Last Thursday afternoon (July 7th), detectives from Napa County, reinforced by the Mendocino County Sheriff's Department, descended on the Guerrero Tire Shop in downtown Boonville to arrest Carlos Guerrero, 45, a long-time resident of the Anderson Valley.
As a dozen officers swarmed the premises during the raid that began precisely at 3pm, passersby gathered to watch the police team conduct a lengthy search of the old filling station.
Guerrero, neighbors said, lived on the premises, which are owned by his older brother, Juan Guerrero.
Juan Guerrero is in prison in the state of Indiana where he was arrested several years ago in a U-Haul truck "stuffed with marijuana," as newspaper accounts described Guererro's cargo.
Juan Guerrero's son, Rogelio, has served state prison time for assault with a deadly weapon and for threatening the life of local businessman Tom Towey. Rogelio Guerrero has also been arrested for parole violation.
Thursday's Boonville raid began when Napa County authorities received a tip that there were two dead men at a trespass grow in Napa County near Rutherford, a crossroads hamlet in west Napa County. The marijuana garden and its two dead men were subsequently located deep in the hills above the famous Robert Mondavi Winery when Napa County authorities searched the garden on Friday, the first of July.
The remains of the murdered men were badly decomposed but were initially described as an "older man and a much younger man." The two had been shot to death and had lain unburied at the remote site for some time. They have not been identified.
The Napa County marijuana field contained not only the two dead men but some 3,000 young marijuana plants.
A convicted felon, Carlos Guerrero was linked to the Rutherford garden by Napa County's Special Investigation's Unit. It was Special Investigations, supplemented by Mendocino County Sheriff's Department personnel, that conducted Thursday's raid on the Guerrero property in Boonville.
Carlos Guerrero has not been named as a suspect in the murders but is considered "a person of interest."
Guerrero was transported from Boonville to the Napa County Jail where he remains with his bail set at $500,000.
Preliminary charges include being a felon in possession of a weapon, illegal entry, cultivation, and possession of marijuana and methamphetamine.
Napa County authorities said Friday that they expect to make more arrests in the case. They also say they believe the Rutherford operation is part of a larger organized crime drug business based in Mexico.
The Year of the Rabbit has not been kind to Carlos Guerrero.
In January he and three other Boonville marijuana entrepreneurs were pistol-whipped and robbed of 18 pounds of marijuana and some $3,000 in cash. Three young East Bay men were arrested the same night in Sonoma County on charges they'd committed the crime. Guerrero and his three associates had apparently arranged to sell the East Bay thugs a quantity of marijuana with the tire shop as the sales site.
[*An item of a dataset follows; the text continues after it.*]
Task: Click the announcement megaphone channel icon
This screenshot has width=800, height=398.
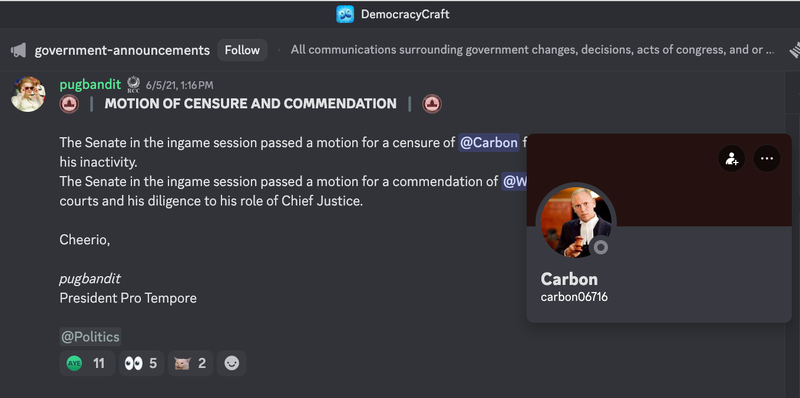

Shawn Ford, 23, and Leon Patterson, 23, both of Oakland, and both state prison parolees, pled out to the Boonville armed robbery and have since been returned to state prison.
The youngest robber, Garrett Bonner, 18, of Alameda, the son of a prominent surgeon, was placed on parole. The Boonville outing was Bonner's first arrest. His unhappy parents attended all of their errant son's court appearances and hired an expensive criminal defense attorney to argue for the probation their son was eventually granted by the Mendocino County Superior Court.
Two weeks ago, a drilling rig appeared at the tire shop to take soil samples in an ongoing search for the source of neighboring well contamination. The former service station's subterranean fuel tanks were excavated years ago but neighbors still complain that the residual petrol they claim appears in their well water has its origins at the present site of the Guererro business.
Last Thursday's raid by Napa County police in connection with the two murdered men in the Rutherford marijuana garden was the most serious crime yet associated with one or another Guererro.
Nearly a decade ago, Carlos Guerrero's older brother, Juan Guerrero, bought the tire shop property from Carolyn Short of Boonville. Mrs. Short and her late husband Jeff, operated a filling station on the property for many years. Locals have always assumed that the Guerreros used their business as a front for their much more lucrative marijuana enterprise.